When I arrive at the hotel, I enter the extremely small lobby where no one seems to be present and walk up the very narrow staircase to the third floor. As I get to her room, I notice that she is staying in room #303, and think this is only fitting, as this number is the area code for Denver–my hometown. Represent B! While their hotel room is the typical Asian-size of being small, there is a nice pillow-top queen size bed, large flat screen television, and a full bathroom and they have told me that they are well rested, unlike myself, and enjoyed the hotel. Looking at our bus ticket that departs at 8:40am, I begin to calculate our route to the bus terminal on the best free subway app in Seoul, Jihachul. According to the information it will take us around 35-minutes to reach our destination with only one subway line transfer and passing through 12 stations. First, we have about a 10-minute walk to the Hognik subway station and when we arrive at the bus terminal we have little options for breakfast, and are left eating McDonalds, since we know it will be 6-hours or more before we arrive in Yeosu–the city I was born in.

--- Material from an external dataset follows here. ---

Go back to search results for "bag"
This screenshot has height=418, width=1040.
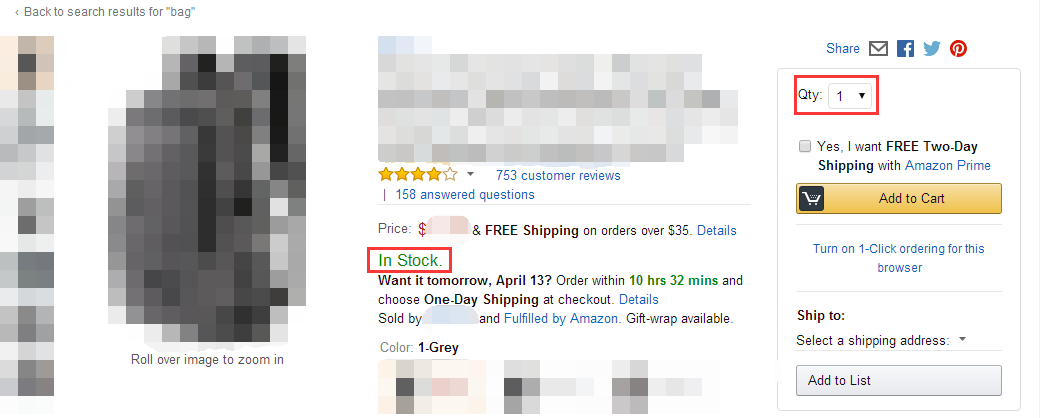(105, 12)
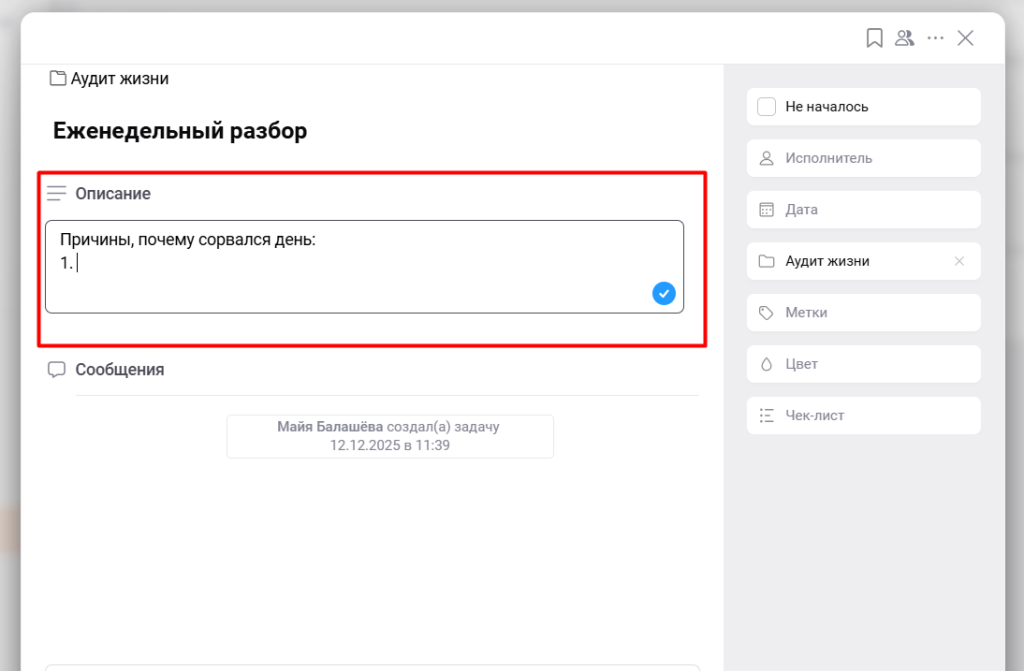Click the folder icon beside breadcrumb Аудит жизни

58,78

The next place we visit is also hard for her, but she shows me the area where she and my birthfather lived for some time, which is also nearby his parents home. She tells me that if they were still alive, particularly my birthfather’s mother, that she would certainly want to meet me. At a loss for words with so much of my past being answered, the translator does tell me that my mother is glad that I am not asking questions about my birth father. I tell her that out of respect from what I had learned, primarily from our first meeting on Tuesday, she preferred that I did not try to make contact with him, and with that I had decided I would continue to respect her wishes. I know that I am leaving many things out, it’s just that it’s a very personal and emotional situation that I like to keep private, but I still enjoy sharing what I feel comfortable with doing. Our last and final stop for the evening, since our train departs from Yeosu at 6:54pm, is the area that I was born. Unfortunately since there has been an overhaul of new construction, the existing medical facility is no longer standing and even mores so after more than 30-years it is difficult to even pin point exactly where the structure may have stood. While many people know where they were born and had these answers for the entirety of their life, as adoptees, it’s very difficult to not feel certain about some of the most basic pieces of information, but this day has been a very important one that has brought a significant part of closure in my life.